● DATA SECTION
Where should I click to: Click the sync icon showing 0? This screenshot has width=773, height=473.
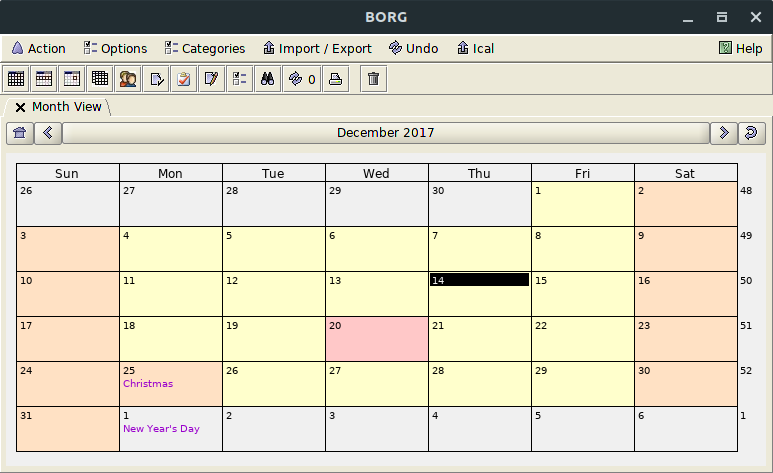click(x=302, y=79)
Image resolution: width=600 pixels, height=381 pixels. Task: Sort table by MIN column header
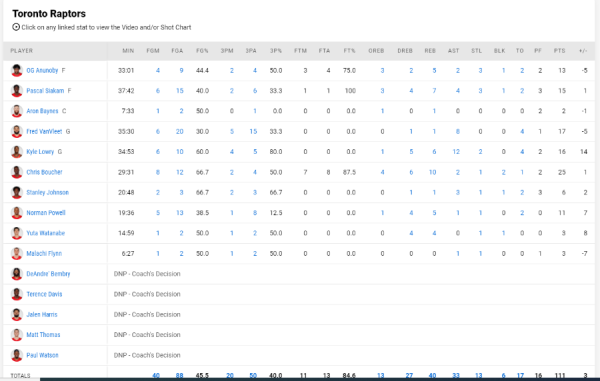[x=128, y=50]
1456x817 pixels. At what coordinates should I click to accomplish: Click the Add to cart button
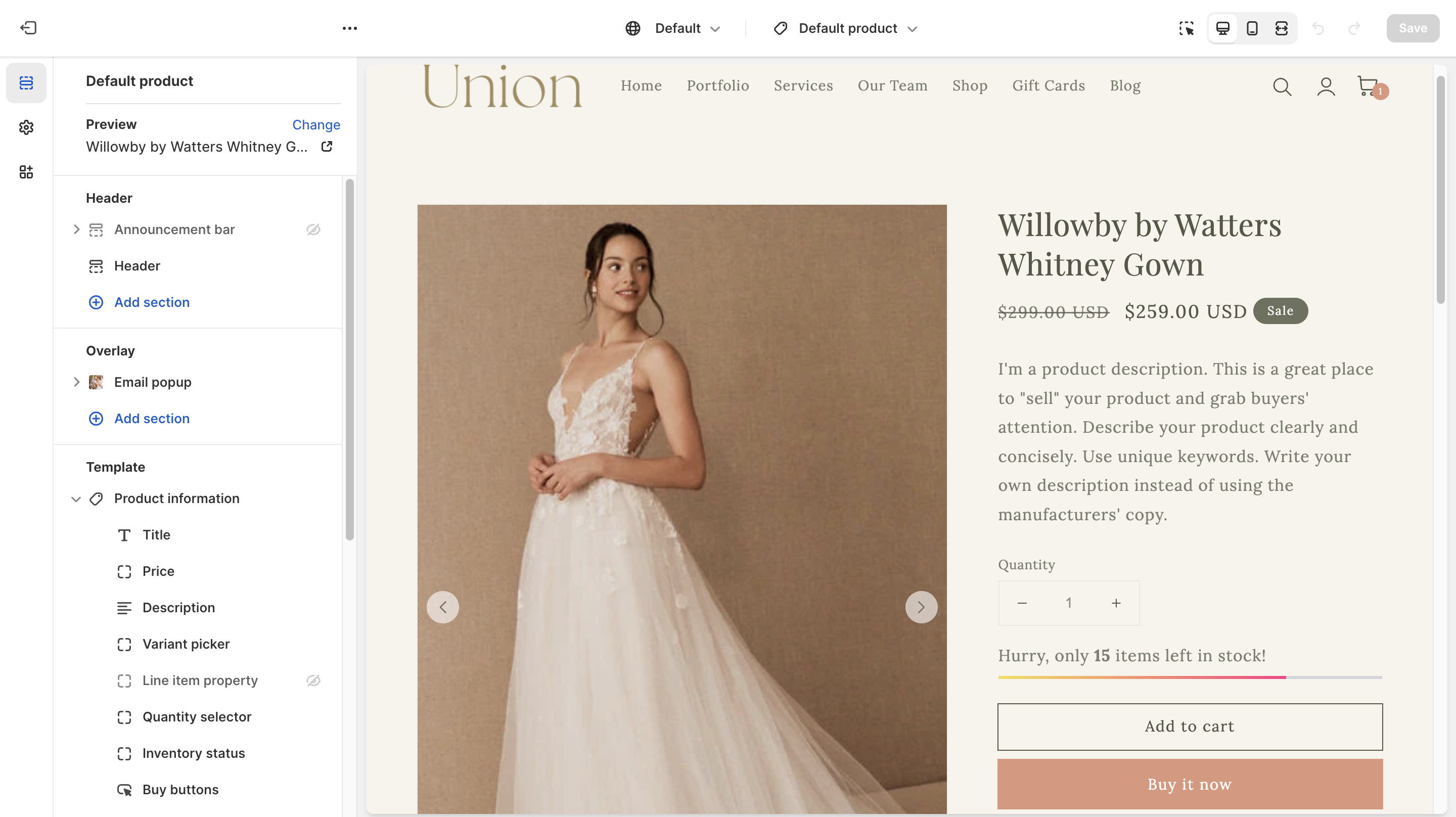coord(1190,727)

● BRIEF
Revise the data above by replacing every occurrence of "pixels" with "px" and leaving everything else unchanged. Omit the pictures from your answer.

● OUTPUT OF THE TASK
Where should I click to: Click the sync icon showing 0? This screenshot has width=773, height=473.
click(x=302, y=79)
Image resolution: width=600 px, height=381 px. Task: Sort table by MIN column header
[x=128, y=50]
1456x817 px. At what coordinates should I click to accomplish: Click the Add to cart button
coord(1190,727)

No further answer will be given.